# My first explore, Severalls Asylum Jan 14 (Pic Heavy)



## DirtyJigsaw (Jan 19, 2014)

Hello all, 

This is my first explore as im new to all this, and i must say it was a successful one at that 

Sweet Pea has introduced me to Urban Exploration, and im very glad he has. 
So, plan was to meet up at silly o clock in the morning and head to Colchester to the famous Severalls Asylum.

Brief bit of history for you all, although, you more than likely know it already

Severalls Hospital in Colchester, Essex, United Kingdom was a psychiatric hospital built in 1910 to the design of architect Frank Whitmore. It opened in May 1913.
The 300-acre (1.2 km2) site housed some 2000 patients and was based on the "Echelon plan" - a specific arrangement of wards, offices and services within easy reach of each other by a network of interconnecting corridors. This meant that staff were able to operate around the site without the need to go outside in bad weather. Unlike modern British hospitals, patients in Severalls were separated according to their gender. Villas were constructed around the main hospital building as accommodation blocks between 1910 and 1935. Most of the buildings are in the Queen Anne style, with few architectural embellishments, typical of the Edwardian period. The most ornate buildings are the Administration Building, Larch House and Severalls House (originally the Medical Superintendent's residence).
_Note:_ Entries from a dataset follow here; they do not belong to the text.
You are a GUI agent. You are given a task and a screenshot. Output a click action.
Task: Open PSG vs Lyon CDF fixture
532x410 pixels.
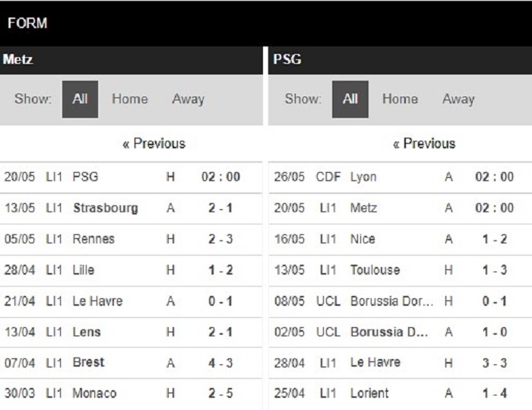401,177
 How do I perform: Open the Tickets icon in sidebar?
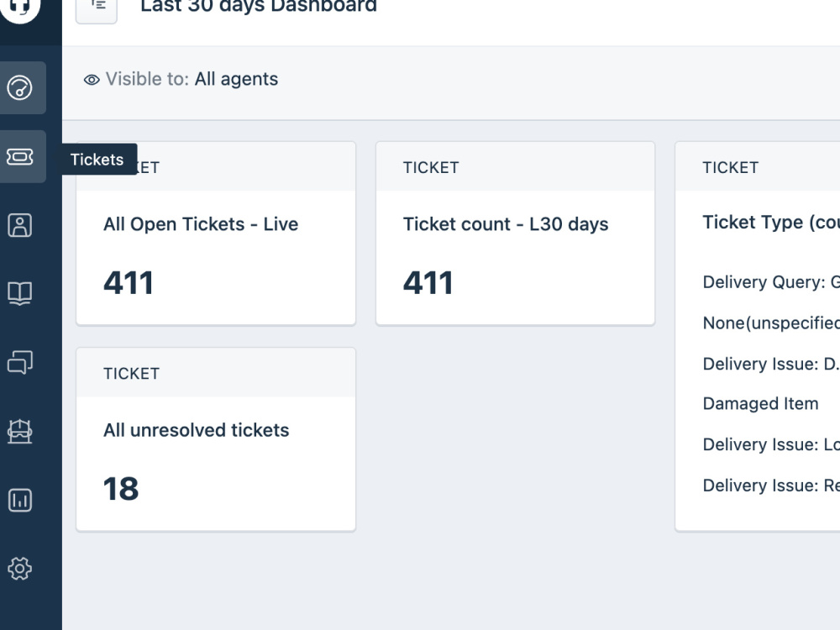pyautogui.click(x=20, y=156)
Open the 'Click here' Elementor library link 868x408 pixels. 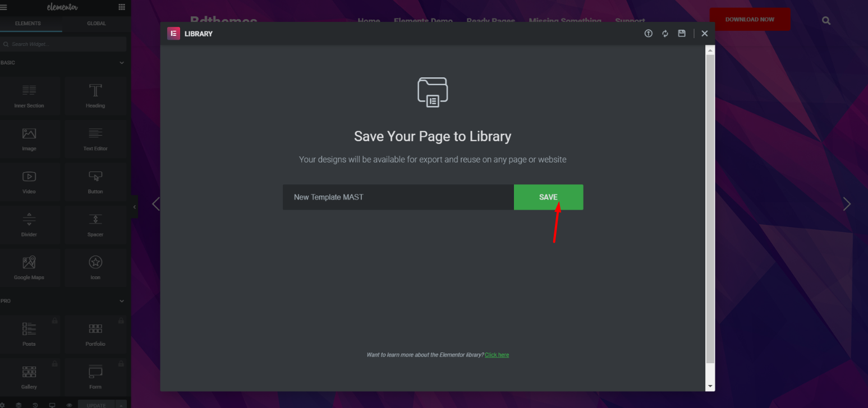click(x=497, y=355)
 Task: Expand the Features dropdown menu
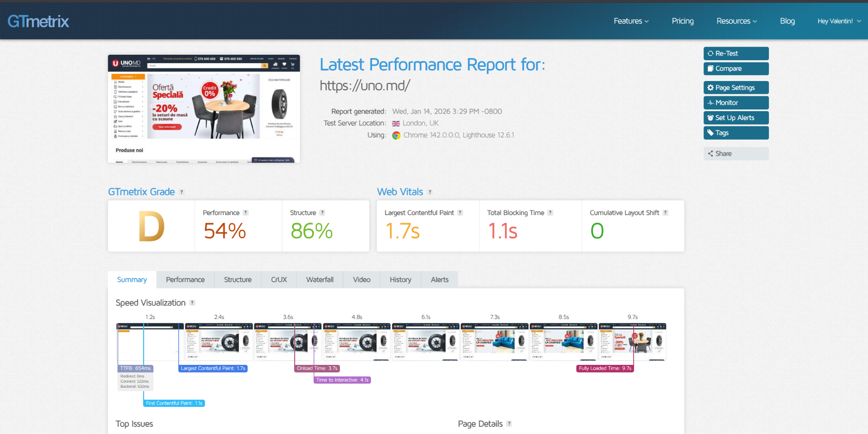pos(631,21)
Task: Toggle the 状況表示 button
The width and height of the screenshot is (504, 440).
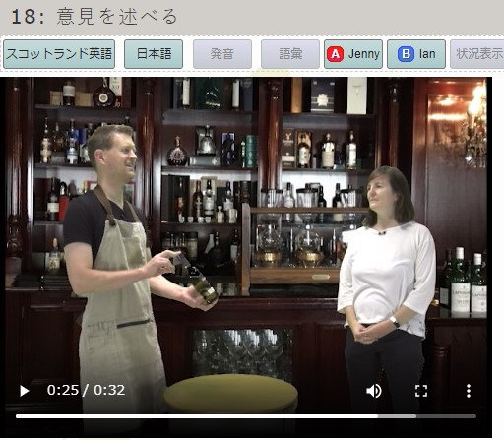Action: [x=477, y=54]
So, sitting in the car, waiting for Sweet Pea, 1 text msg to say im there, and another 10 minutes laters to say are you sleeping? No answer, so i go home and get a call about an hour later, IT WAS STILL ON! 

So, we get there and are greeted with a very muddy field, very muddy indeed, see below.




1390136135575 by stewep3, on Flickr

Anyways, we find our way in and we set up our cameras.

I'll let the photos do the talking for now.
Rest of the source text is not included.